We are excited to announce some new features to the blogsite. As more and more readers are viewing from foreign countries we have added the translate feature to the site. Our readers can also now choose to have the blog emailed to them, and they can search the blog by keywords on various topics. We hope that this makes the site more manageable for you. God Bless.

Hear current audio messages by Pastor Scott Burr at:
http://sermon.net/dayspringchurchag

Monday, June 3, 2019

Bring your dirty feet to Jesus (Pt.1)

(Part 1)

“After that, He poured water into a basin and began to wash the disciples’ feet, and to wipe them with the towel with which He was girded. Then He came to Simon Peter. And Peter said to Him, “Lord, are You washing my feet?” Jesus answered and said to him, “What I am doing you do not understand now, but you will know after this.”
Peter said to Him, “You shall never wash my feet!” Jesus answered him, “If I do not wash you, you have no part with Me.” Simon Peter said to Him, “Lord, not my feet only, but also my hands and my head!”
Jesus said to him, “He who is bathed needs only to wash his feet, but is completely clean; and you are clean, but not all of you.” For He knew who would betray Him; therefore He said, “You are not all clean.”-John 13:5-11

It never fails does it? You work hard to get your kids bathed, their hair done, and dressed ready for church and one of them manages to locate and step in the only mud puddle in a five mile area. Or you dress to impress for a big meeting and manage to spill coffee down the front of your church while driving to work. When these thing happen as annoying as they may be, you don’t start the whole process of cleansing over again. You don’t put the kids back in the tub, rewash their hair, and buy them new outfits. You change their clothes, yes, but just because their shoes are dirty, doesn’t warrant restarting the entire process. 

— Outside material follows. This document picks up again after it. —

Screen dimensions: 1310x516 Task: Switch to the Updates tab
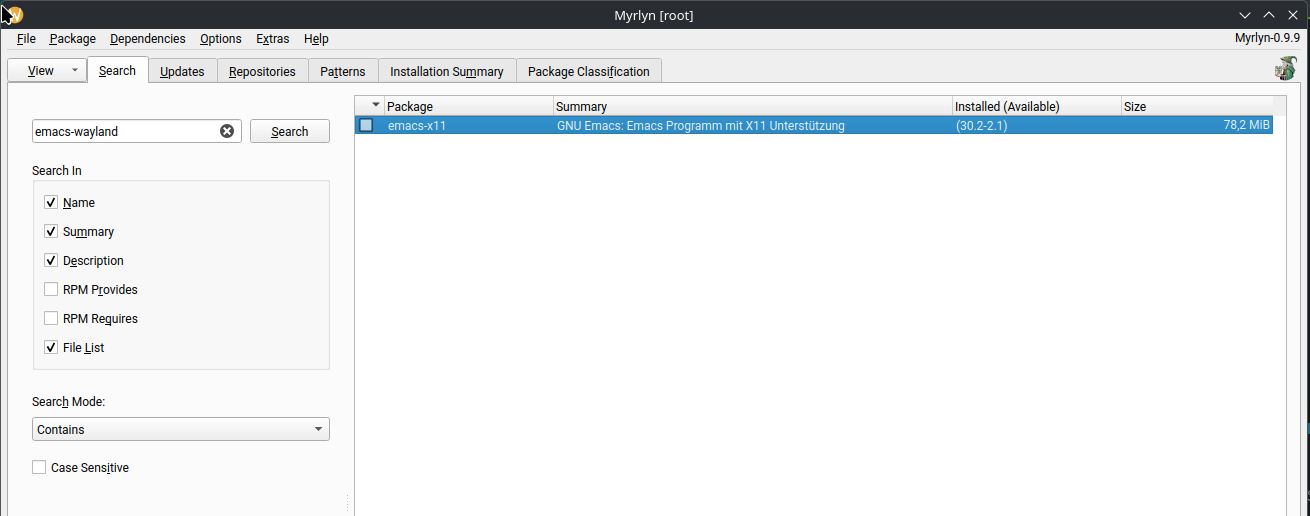click(182, 71)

Jesus washing the disciples feet was more than just a grand gesture but a message of hope to those, who although they love Jesus, would certainly one day end up stepping in something that would dirty their feet. 

At first Peter objected to Jesus washing him, but in vs. 8, Jesus declared: “If I do not wash you, you have no part in Me.” Jesus made it clear that we all need cleansed and if we think we can come to Him without being washed, we are mistaken. Peter responded in classic Peter fashion: “Then Lord, not just my feet, but my hands and head as well!” 

Jesus’ loving response to Peter is for us as well today. Jesus said, “He who is bathed needs only to wash his feet, but is completely clean; and you are clean, but not all of you.” In Jesus day, there was not indoor plumbing. So it they wanted to bath they went to the river or the bath house. After washing, however, they still had to walk home, which inevitably meant that their feet became dirty again. Once arriving home, they did not need a bath to get clean again, they simply needed to wash their feet. 

Jesus was telling Peter, that he didn’t need to bath all over again, he didn’t need his “hands and head” washed again, just his feet. He told his disciples in John 15:3: “You are already clean because of the word which I have spoken to you.”

Years ago, I had a young man that would come to church and every time we gave the invitation to receive Christ, he would come forward for salvation. We all knew his heart and that what he needed was discipled, but his outward response was not too different from many of our inward responses to the sin we seem to step in as we are trying to walk with Jesus. 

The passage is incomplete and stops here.